The valley's north and northwest terminus merges into the Mud Spring Wash-Rush Lake region at the southwest of the Black Mountains (Utah), (and the southeast perimeter of the Escalante Desert); a ridgeline extending southwest from the Black Mountains parallels the Hurricane Cliffs, and its terminus is at the north end of Cedar Valley (and Rush Lake). Between the ridgeline, and Hurricane Cliffs, east, Interstate 15 traverses, (only about 1-mi wide, adjacent the site of Summit). It is also the route of the former Old Spanish National Historic Trail. The Historic Trail traverses the Cedar Valley from Enoch in the northeast, across the center-north to exit through the hills northwest, and through the townsite of Iron Springs, between the hills, and on the southeast edge of the Escalante Desert.

===Valley lowpoints===
Quichapa Lake (dry lake) is located in the center-south of the valley, 4 mi northwest of Hamilton Fort, and fed by washes and creeks, from both the northwest and southwest, and from the southeast, (Hurricane Cliffs and Cedar Mountains).

At the valley's north-northwest terminus, Mud Spring Wash flows northwest into the Escalante Desert. The intermittent dry lake, Rush Lake is at its origin; Rush Lake is adjacent the ridgeline southwest from the Black Mountains, and at the downhill region of the alluvial fan, Long Hollow.

== Access ==
Interstate (I-15) traverses almost the entire length of the valley starting at the southwest, follows the valley's east, against the Hurricane Cliffs, and exits between the Cliffs and a ridgeline southeast from the Black Mountains. I-15 enters the southwest of Parowan Valley.

From the north, Utah State Route 130 (SR-130) travels due-south from Minersville through the Black Mountains, then a 10 mi stretch through Long Hollow, an alluvial foothill section between two ridgelines of the Black Mountains, the foothills/alluvial fan area meeting the north terminus of Cedar Valley. SR-130, joins I-15 just north of Cedar City.

Utah State Route 56 (SR-56) crosses the valley center, east-west. The route enters the center-southwest Cedar Valley region, and the route lies between the Antelope Range, north, and the Harmony Mountains, south. The route comes from Iron Mountain, Utah, and Iron Mountain Wye, in the mountains.

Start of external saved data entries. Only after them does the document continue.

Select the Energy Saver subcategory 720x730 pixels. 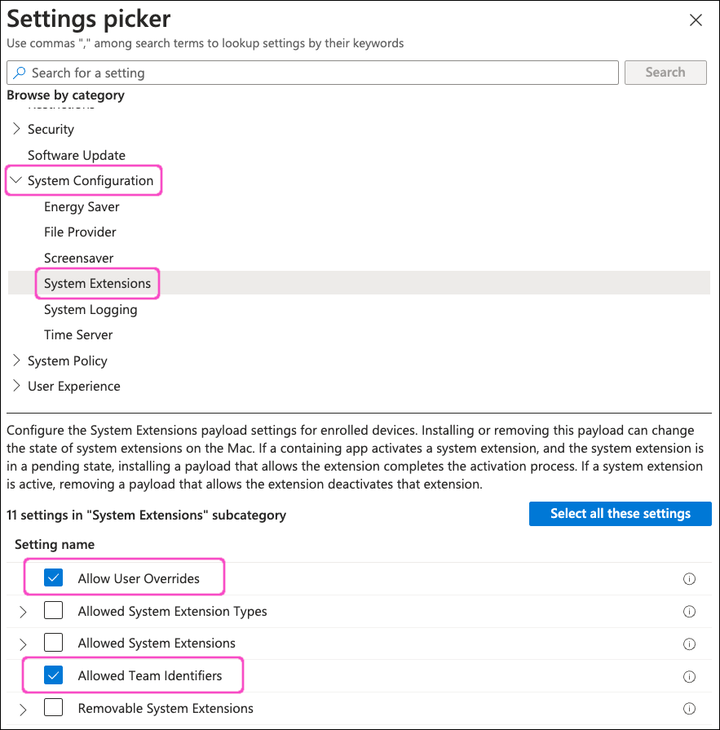(x=82, y=206)

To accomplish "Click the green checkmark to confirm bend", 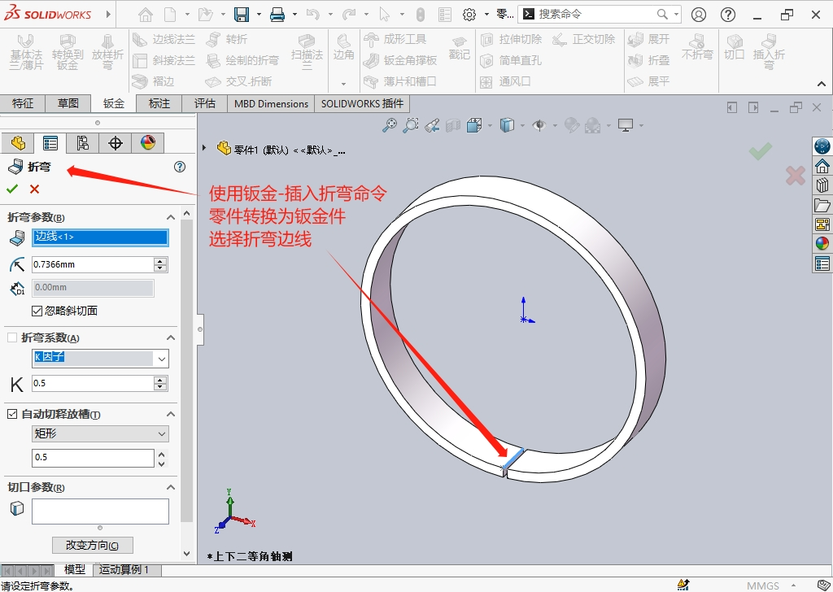I will (12, 189).
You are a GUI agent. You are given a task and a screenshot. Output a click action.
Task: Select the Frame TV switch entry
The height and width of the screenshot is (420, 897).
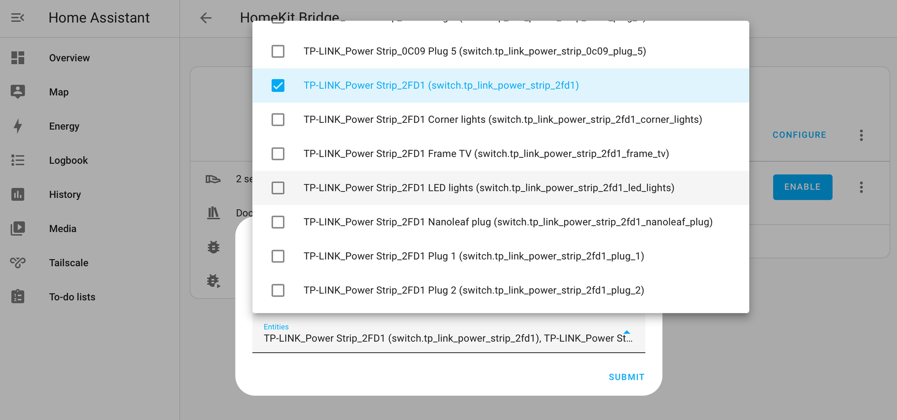coord(501,154)
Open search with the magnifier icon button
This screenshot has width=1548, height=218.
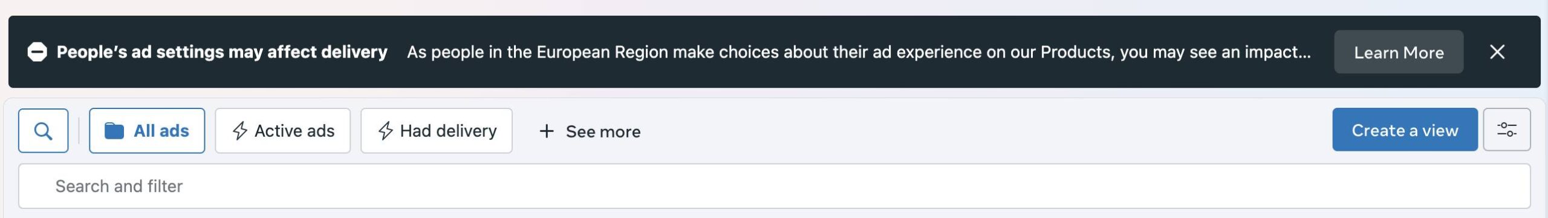click(x=43, y=131)
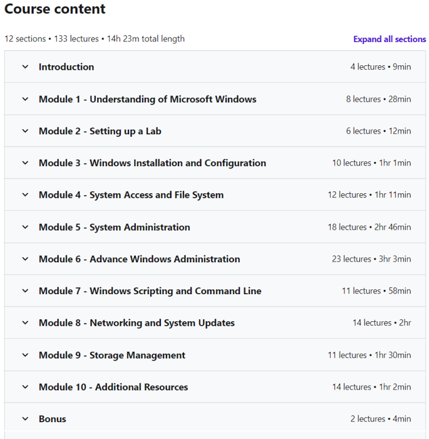Toggle the Module 3 chevron icon
This screenshot has height=439, width=429.
pos(25,163)
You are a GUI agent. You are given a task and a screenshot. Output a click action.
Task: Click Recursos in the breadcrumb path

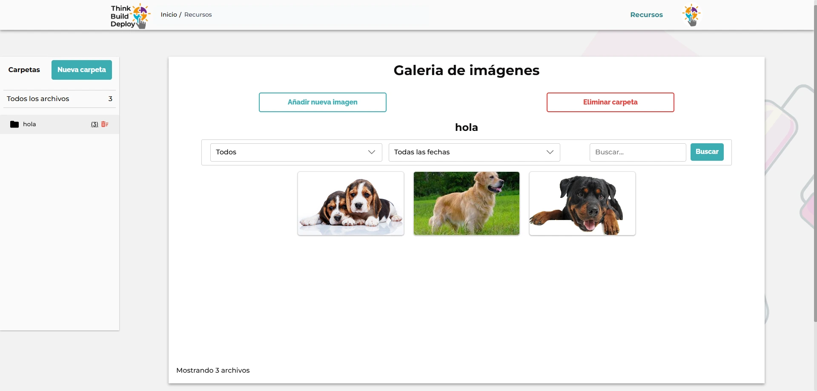(x=198, y=14)
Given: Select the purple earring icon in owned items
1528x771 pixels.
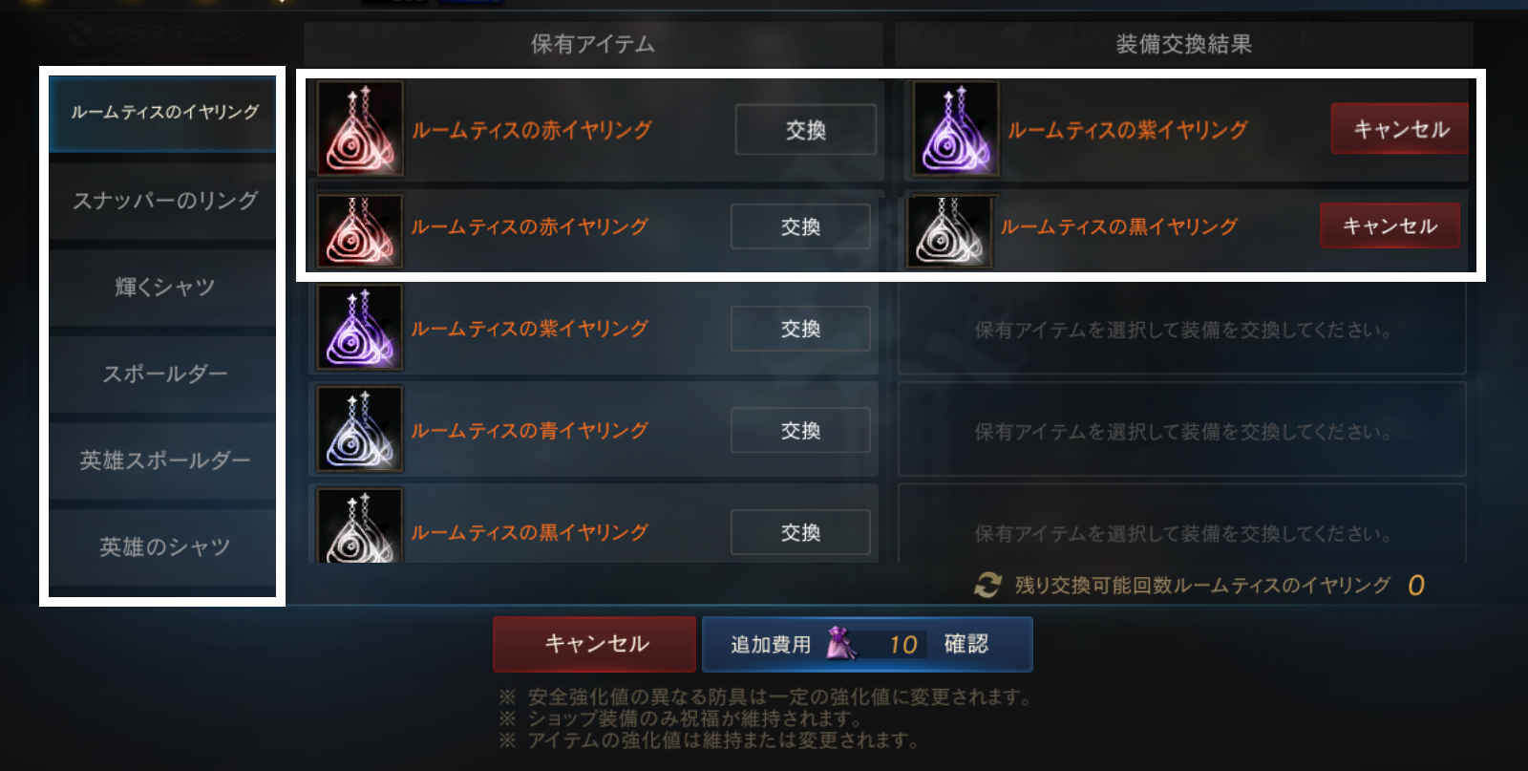Looking at the screenshot, I should 360,328.
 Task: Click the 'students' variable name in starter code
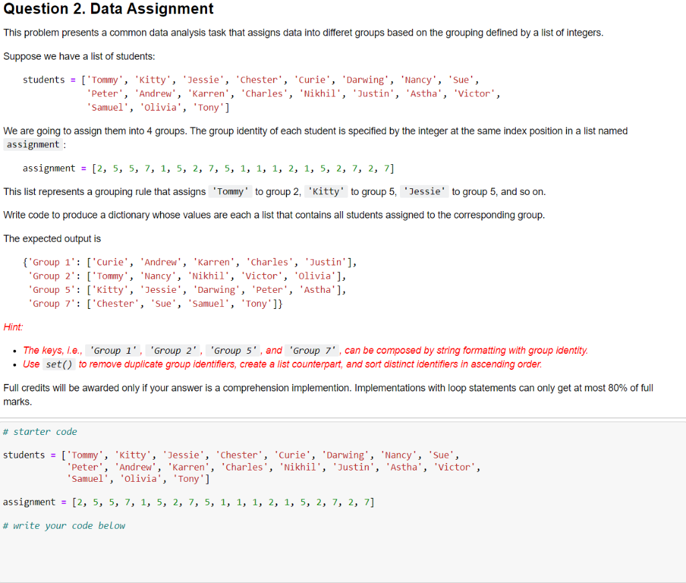[x=24, y=455]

In the Antelope Range, north, Iron Spring Road meets the valley center-northwest; the route comes from Iron Mountain, located between off-lying peaks east of the Antelope Range.

The Lund Highway, formerly designated as Utah State Route 19 (1927-1969), enters the valley's northwest from Lund, located in the center-(and northwest perimeter region) of the Escalante Desert; Lund is about 30 mi from Cedar Valley's center.